10.5 Programming a Talking Lion
Writing good speech synthesis and recognition software is hard. That’s why we’re going to take advantage of all the hard work Apple speech software engineers have poured into OS X. The engine can be accessed a variety of ways, via the preferred method of Objective-C to Perl, Python, Ruby, and other scripting language hooks. But the easiest way I have found to tinker and quickly modify and test on the fly is via AppleScript.

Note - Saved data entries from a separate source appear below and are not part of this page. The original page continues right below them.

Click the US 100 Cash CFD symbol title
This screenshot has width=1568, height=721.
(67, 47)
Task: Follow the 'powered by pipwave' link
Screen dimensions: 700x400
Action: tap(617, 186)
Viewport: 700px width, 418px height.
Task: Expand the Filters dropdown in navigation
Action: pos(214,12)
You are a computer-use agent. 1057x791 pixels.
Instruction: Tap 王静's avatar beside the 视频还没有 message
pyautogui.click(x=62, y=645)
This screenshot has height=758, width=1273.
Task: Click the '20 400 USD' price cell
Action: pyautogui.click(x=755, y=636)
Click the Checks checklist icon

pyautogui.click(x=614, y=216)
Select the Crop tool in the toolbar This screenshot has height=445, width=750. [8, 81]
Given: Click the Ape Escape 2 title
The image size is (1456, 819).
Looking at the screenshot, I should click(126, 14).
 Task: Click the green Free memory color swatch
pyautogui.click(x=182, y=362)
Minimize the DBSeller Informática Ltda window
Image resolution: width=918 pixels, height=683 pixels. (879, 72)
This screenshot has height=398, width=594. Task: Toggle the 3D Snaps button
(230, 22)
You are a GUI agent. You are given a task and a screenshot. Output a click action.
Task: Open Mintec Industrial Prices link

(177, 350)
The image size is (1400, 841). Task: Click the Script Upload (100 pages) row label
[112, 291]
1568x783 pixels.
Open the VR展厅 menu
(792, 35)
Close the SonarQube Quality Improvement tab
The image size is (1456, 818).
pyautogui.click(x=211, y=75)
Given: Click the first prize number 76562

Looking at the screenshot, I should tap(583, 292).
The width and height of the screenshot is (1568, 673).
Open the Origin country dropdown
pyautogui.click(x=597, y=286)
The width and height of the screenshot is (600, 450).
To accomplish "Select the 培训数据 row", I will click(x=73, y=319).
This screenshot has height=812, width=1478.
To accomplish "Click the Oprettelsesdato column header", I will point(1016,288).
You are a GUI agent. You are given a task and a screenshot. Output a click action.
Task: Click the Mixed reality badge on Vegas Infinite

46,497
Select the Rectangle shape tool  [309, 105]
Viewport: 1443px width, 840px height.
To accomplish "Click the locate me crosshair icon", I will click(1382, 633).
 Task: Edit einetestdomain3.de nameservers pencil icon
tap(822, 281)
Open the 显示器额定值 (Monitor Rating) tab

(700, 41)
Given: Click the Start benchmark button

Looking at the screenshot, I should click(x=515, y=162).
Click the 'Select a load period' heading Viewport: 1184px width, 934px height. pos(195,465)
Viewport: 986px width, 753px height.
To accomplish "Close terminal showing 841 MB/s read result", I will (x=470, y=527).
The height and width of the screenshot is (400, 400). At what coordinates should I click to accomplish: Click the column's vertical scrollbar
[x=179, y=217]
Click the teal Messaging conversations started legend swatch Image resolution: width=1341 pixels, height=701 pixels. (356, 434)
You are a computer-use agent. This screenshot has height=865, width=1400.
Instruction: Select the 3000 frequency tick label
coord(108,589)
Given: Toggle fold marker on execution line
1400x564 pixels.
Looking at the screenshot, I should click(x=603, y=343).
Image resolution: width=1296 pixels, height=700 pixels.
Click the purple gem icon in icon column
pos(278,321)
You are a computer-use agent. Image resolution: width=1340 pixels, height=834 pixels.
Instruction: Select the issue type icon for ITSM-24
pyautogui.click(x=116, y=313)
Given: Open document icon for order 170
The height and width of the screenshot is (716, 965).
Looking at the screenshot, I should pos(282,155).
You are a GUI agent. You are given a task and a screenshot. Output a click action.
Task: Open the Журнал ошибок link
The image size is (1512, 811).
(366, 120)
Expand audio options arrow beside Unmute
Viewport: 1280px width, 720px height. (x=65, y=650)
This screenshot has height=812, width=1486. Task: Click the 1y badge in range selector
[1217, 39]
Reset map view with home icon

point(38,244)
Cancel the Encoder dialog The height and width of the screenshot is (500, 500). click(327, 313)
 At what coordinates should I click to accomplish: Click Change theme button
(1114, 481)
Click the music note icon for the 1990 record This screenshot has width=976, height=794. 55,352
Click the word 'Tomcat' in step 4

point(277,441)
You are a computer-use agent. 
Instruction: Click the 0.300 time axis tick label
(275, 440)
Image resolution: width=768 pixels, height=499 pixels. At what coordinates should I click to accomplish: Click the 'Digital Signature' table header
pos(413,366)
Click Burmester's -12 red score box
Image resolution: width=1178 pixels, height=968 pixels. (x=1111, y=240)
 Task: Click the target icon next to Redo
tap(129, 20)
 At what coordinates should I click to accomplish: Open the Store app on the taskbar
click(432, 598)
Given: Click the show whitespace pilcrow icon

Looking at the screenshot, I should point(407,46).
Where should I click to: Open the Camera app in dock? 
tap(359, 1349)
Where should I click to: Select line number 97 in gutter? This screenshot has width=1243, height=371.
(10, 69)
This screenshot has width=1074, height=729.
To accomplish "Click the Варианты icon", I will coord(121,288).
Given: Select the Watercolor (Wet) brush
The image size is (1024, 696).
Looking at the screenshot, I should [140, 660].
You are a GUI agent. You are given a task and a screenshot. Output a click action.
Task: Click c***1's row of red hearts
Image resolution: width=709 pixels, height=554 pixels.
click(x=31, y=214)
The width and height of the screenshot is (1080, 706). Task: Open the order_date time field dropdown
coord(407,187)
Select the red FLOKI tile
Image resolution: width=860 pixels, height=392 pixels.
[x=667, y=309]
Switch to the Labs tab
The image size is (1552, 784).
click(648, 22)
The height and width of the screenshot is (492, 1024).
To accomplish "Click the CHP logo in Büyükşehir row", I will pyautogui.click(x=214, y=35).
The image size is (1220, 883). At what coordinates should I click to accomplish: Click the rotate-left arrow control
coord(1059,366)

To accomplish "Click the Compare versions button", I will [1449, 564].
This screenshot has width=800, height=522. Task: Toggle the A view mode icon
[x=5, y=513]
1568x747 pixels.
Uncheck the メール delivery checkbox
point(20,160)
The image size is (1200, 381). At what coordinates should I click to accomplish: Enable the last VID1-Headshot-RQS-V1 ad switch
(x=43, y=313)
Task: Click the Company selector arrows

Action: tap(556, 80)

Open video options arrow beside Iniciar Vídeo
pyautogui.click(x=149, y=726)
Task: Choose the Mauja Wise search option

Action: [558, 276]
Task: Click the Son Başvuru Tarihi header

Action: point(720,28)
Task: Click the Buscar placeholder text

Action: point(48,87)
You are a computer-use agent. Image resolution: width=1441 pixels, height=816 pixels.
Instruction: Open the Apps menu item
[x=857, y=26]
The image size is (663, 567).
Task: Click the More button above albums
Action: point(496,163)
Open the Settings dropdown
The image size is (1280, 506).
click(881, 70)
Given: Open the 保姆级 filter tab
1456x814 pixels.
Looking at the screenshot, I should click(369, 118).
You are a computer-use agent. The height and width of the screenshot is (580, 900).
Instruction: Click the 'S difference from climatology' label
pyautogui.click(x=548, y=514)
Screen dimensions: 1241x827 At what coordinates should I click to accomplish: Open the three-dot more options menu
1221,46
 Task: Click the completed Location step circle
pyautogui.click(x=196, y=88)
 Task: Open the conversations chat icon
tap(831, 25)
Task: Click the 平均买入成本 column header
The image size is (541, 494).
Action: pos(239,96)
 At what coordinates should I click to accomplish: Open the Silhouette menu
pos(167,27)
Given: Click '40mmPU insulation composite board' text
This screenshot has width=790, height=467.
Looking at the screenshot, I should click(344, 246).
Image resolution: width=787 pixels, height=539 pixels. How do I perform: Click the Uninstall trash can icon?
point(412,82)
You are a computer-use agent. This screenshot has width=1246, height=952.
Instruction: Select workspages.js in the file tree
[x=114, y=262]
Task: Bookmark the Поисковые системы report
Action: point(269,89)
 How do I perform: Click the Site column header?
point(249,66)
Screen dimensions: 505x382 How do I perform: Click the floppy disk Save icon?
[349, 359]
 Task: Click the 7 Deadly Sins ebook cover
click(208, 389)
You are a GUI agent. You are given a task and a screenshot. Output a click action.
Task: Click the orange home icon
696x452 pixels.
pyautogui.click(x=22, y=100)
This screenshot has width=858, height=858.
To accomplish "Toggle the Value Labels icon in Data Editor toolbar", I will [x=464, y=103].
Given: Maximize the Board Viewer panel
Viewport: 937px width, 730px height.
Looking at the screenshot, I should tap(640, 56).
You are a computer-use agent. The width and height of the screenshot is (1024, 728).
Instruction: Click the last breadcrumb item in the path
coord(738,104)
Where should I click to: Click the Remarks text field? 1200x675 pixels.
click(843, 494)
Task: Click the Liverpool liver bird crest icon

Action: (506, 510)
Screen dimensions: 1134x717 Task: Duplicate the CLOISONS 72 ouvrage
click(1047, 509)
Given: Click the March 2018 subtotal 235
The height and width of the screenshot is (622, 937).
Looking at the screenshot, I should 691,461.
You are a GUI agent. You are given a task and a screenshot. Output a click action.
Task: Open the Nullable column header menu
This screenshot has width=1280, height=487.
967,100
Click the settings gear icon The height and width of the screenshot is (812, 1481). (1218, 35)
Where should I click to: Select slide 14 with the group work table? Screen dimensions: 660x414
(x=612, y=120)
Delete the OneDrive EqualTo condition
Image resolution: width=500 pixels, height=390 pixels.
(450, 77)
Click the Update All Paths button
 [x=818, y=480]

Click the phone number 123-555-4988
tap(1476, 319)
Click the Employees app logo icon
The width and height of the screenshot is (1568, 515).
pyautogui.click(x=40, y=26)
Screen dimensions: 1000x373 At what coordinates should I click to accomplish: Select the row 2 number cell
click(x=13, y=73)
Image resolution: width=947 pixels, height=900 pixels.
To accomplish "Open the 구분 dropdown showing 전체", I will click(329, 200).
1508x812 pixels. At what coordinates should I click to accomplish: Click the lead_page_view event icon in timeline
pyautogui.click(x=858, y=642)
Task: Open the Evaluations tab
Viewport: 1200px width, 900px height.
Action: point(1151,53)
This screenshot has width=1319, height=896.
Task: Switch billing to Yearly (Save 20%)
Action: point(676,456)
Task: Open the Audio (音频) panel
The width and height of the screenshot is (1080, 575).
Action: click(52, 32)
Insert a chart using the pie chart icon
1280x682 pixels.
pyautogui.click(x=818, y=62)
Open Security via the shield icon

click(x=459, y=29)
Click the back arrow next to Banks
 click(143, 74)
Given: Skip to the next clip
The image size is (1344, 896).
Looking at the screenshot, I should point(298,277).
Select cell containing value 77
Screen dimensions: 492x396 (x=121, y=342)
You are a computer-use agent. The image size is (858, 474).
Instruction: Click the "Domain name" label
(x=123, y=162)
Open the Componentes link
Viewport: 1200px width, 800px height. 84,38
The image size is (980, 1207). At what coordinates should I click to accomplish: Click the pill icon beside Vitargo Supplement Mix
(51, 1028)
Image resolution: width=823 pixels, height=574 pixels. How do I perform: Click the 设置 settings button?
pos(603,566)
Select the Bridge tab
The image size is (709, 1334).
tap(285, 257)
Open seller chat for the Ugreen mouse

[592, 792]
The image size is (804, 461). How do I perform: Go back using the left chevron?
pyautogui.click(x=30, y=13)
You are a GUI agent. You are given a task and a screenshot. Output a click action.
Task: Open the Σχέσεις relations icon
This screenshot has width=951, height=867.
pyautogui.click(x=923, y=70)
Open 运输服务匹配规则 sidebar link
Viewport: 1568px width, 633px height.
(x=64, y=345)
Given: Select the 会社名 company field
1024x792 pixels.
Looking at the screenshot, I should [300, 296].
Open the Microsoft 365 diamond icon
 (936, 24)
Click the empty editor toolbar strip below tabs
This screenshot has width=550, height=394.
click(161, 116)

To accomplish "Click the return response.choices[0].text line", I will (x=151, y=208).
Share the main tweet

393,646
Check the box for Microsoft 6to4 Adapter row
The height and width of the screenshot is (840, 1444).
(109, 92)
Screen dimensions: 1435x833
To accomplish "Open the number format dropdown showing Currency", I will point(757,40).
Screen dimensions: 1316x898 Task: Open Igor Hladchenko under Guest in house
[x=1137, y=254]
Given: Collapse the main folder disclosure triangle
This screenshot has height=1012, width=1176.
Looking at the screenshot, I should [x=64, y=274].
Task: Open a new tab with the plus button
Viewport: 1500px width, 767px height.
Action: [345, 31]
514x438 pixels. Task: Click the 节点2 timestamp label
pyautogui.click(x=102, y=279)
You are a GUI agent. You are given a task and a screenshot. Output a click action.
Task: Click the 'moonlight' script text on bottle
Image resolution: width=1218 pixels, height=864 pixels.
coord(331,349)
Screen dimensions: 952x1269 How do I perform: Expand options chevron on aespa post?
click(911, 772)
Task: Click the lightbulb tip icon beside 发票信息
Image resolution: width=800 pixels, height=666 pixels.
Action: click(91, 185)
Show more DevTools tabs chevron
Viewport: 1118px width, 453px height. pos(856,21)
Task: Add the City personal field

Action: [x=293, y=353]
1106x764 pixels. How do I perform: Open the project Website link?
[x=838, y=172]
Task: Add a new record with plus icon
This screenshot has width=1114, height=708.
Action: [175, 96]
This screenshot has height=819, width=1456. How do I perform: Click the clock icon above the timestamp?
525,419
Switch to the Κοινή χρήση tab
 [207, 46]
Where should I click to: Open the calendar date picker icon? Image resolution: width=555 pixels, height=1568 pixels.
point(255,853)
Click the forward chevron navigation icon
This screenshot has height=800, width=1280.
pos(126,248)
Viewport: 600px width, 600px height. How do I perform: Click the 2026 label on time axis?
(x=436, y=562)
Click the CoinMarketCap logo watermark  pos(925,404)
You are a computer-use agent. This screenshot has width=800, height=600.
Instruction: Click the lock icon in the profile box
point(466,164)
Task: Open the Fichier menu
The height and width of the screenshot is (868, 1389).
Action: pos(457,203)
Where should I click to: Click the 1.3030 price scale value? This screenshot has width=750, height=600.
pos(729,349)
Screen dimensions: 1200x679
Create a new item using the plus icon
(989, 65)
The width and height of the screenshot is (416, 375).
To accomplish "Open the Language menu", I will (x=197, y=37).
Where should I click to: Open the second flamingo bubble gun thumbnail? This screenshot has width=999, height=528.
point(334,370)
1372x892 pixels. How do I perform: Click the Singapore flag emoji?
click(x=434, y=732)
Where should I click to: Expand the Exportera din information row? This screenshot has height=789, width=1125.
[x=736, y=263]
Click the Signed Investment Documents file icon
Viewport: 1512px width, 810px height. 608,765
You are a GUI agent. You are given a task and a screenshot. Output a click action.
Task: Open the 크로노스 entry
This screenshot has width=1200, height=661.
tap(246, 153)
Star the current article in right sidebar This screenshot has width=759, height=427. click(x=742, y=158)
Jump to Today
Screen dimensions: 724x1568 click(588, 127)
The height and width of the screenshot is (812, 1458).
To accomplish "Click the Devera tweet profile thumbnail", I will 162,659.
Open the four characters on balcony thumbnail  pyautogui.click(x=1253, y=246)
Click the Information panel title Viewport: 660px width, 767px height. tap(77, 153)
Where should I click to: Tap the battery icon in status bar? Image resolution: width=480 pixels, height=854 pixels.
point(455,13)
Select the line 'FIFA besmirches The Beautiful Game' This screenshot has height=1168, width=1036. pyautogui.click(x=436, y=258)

I’ll be the first to admit that I am not a big fan of AppleScript. Its attempt to turn script writing into a natural English sentence structure works only on a superficial level. It breaks down pretty quickly for any intermediate developer fluent in more elegant scripting languages like Ruby or Python. Even simple tasks like string manipulation turn out to be a real pain in AppleScript. That said, AppleScript trumps these other languages when it comes to effortless automation integration with other AppleScript-aware OS X applications. Bundled programs like iTunes, Mail, Safari, and Finder are fully scriptable, as are a number of third-party OS X programs like Skype, Microsoft Office, and the like. In the case of this project, Apple’s speech recognition server is also highly scriptable, and that’s what we’re going to call upon in this project to make the magic work.
While AppleScript can be written using any text editor, it should come as no surprise that it’s best hosted within the AppleScript Editor application. This can be found in the Applications/Utilities folder. Launching the AppleScript editor for the first time will open a blank, two-pane coding window. The top half of the window is used to enter code, while the bottom consists of three tabs for monitoring events, replies, and results of the executing script. The editor aids in writing script by color coding AppleScript syntax, but it doesn’t offer IDE-friendlier features like code completion or on-the-fly compiling. Fortunately, scripts are typically short, so these omissions are not crippling.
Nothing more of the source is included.